** Exercise material follows **

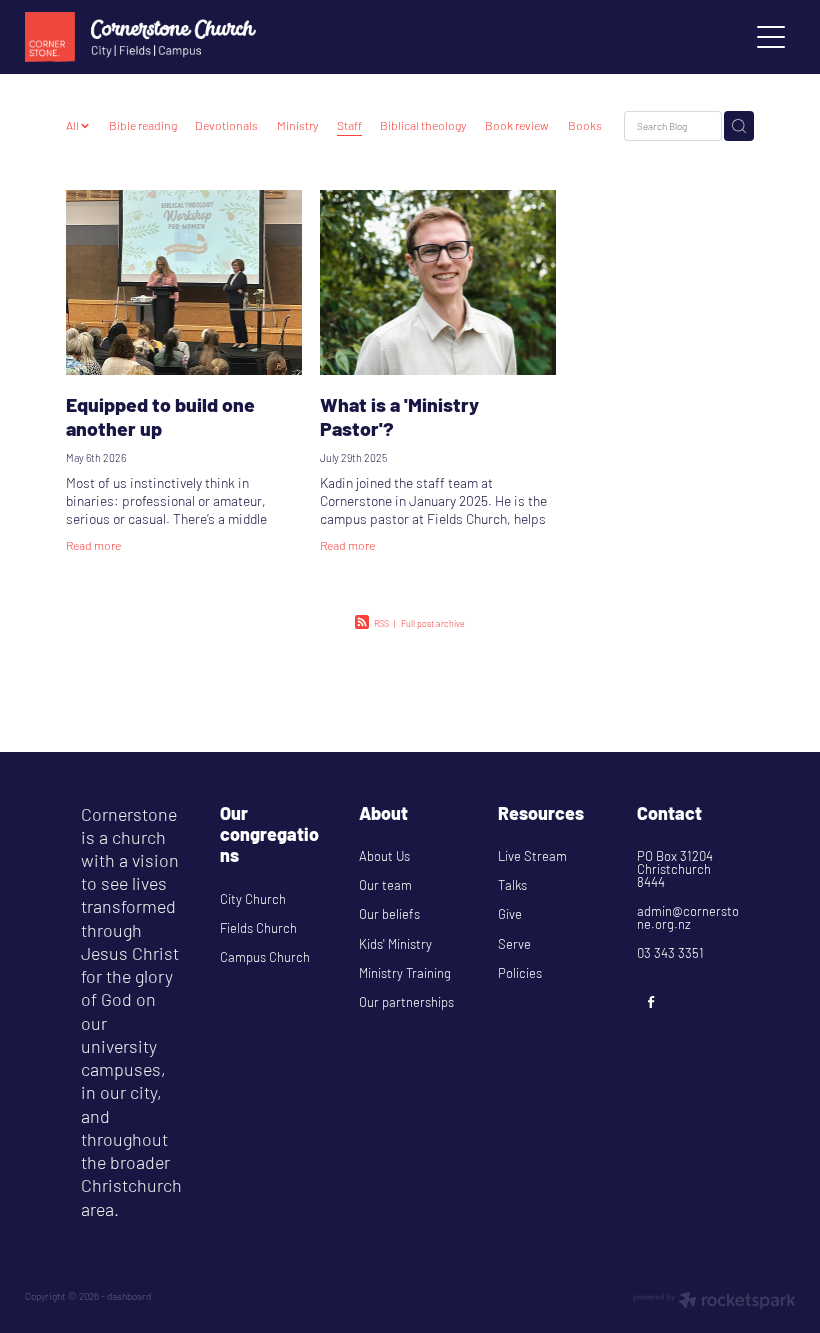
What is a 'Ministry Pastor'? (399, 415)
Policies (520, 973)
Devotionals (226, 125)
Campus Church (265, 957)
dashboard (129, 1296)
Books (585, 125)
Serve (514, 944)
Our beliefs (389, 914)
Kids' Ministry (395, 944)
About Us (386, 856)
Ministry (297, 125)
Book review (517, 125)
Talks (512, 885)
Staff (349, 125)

** End of Exercise material **

→ What to produce:
Would you please repeat, exactly as written, the lines from the one containing "dashboard (129, 1296)" through the end of the listing above, including both, and only those?

→ Solution to this exercise:
dashboard (129, 1296)
Books (585, 125)
Serve (514, 944)
Our beliefs (389, 914)
Kids' Ministry (395, 944)
About Us (386, 856)
Ministry (297, 125)
Book review (517, 125)
Talks (512, 885)
Staff (349, 125)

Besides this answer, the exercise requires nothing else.